For the entries below, the result should be an exact transcription of the lines from the one with "Select Recurring Invoices from the menu" up to and including the one with "Task: Click the PT Line Stop window title", and only those.

-- DATA PROVIDED follows --

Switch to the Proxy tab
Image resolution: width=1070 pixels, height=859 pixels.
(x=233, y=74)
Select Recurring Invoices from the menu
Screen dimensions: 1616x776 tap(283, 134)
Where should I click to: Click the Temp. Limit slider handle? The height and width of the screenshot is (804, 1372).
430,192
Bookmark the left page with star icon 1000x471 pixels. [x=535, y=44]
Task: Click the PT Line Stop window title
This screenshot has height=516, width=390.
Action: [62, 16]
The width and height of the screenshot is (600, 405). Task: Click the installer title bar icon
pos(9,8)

-- DATA PROVIDED concluded --
-- DATA PROVIDED follows --

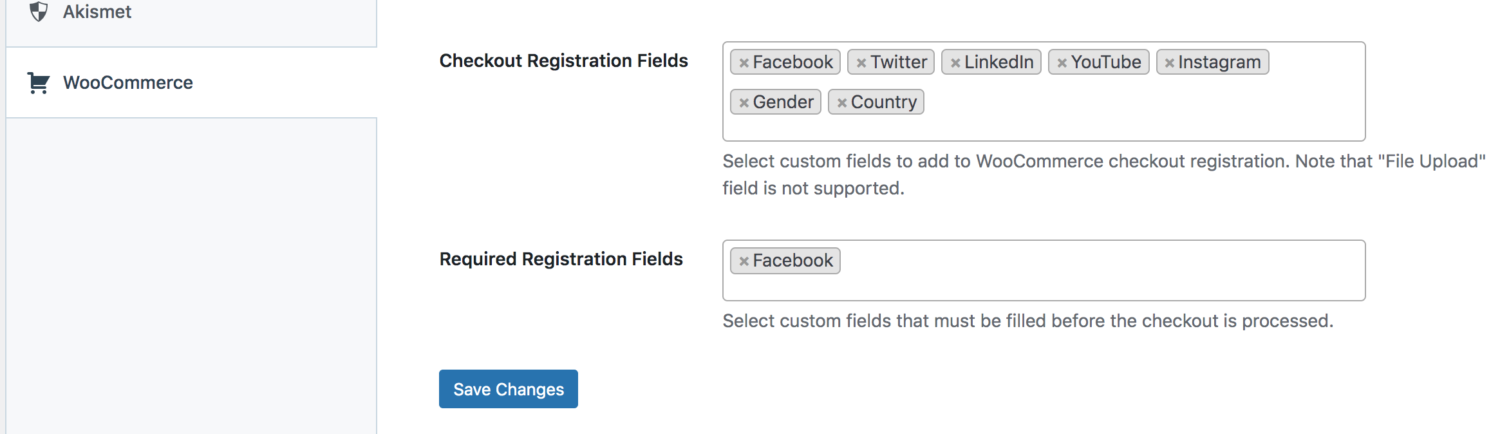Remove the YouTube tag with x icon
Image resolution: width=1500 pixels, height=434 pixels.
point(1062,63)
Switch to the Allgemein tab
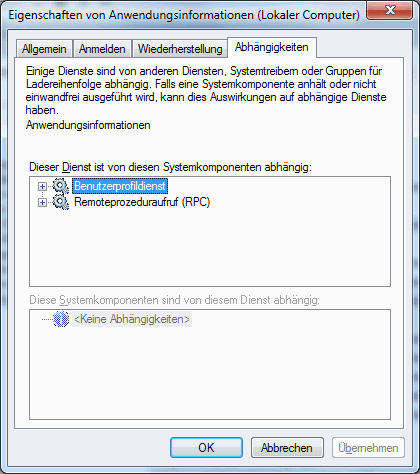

-- DATA PROVIDED concluded --

*SOLUTION TO THIS TASK*
Select Recurring Invoices from the menu
Screen dimensions: 1616x776 tap(283, 134)
Where should I click to: Click the Temp. Limit slider handle? The height and width of the screenshot is (804, 1372).
430,192
Bookmark the left page with star icon 1000x471 pixels. [x=535, y=44]
Task: Click the PT Line Stop window title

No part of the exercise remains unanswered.